Job 1:
Answer these questions using the FPGA project excerpt:
(a) On which evaluation board does the FPGA chip that receives the synthesized VHDL component sit?
(b) What do the numbers shown with the field names indicate?
(c) What does the Wait field tell the controller to do?
Job 2:
Reproduce word for word the part of the FPGA project excerpt from "This component would" to "of the project.".

Passage provided:
= = = =

This component would be made in VHDL which would be synthesized and deployed on the FPGA chip on-board the Altera DE-2 evaluation Board. The next section shows the format of UDP payload used for the project.

#### 2.4 UDP-Payload Format

The numbers seen with the field names indicate the size of each field in bytes. The format shown above could be revised along the course of the project.

| Offset | Wait(Y/N) | Data |
|--------|-----------|------|

Table 2: Instruction Set for DM9000A

#### 2.5 Instruction Set for DM9000A

In order to minimize communication over the avalon bus, we intend to design a protocol which could eliminate the need for the DM9000A controller to wait for each field, in case only a subset of fields have changed. Table 2 ,shows the format of instruction which would be sent over the avalon bus. The Offset field in the instruction decides which address has to be written to. Within the DM9000A controller this would be interpreted as the payload field to be modified. Wait tells the controller to wait for more fields and not send the packet right away. Data carries the content of the modified field.

= = = =

Given material:
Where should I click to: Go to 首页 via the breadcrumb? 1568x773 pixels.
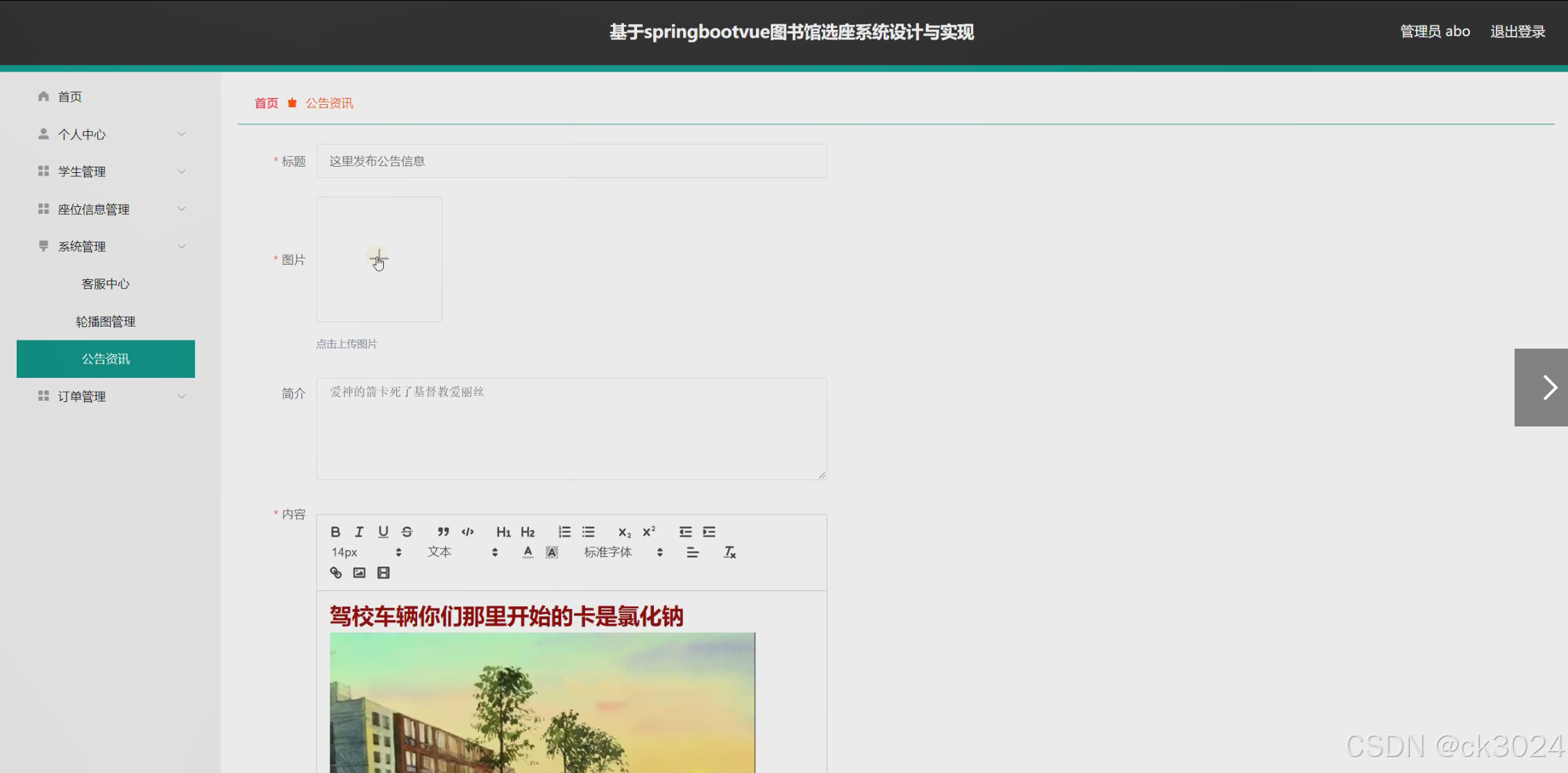tap(266, 103)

= = = =

Correct result 1:
(a) The Altera DE-2 evaluation Board.
(b) The size of each field in bytes.
(c) To wait for more fields and not send the packet right away.

Correct result 2:
This component would be made in VHDL which would be synthesized and deployed on the FPGA chip on-board the Altera DE-2 evaluation Board. The next section shows the format of UDP payload used for the project.

#### 2.4 UDP-Payload Format

The numbers seen with the field names indicate the size of each field in bytes. The format shown above could be revised along the course of the project.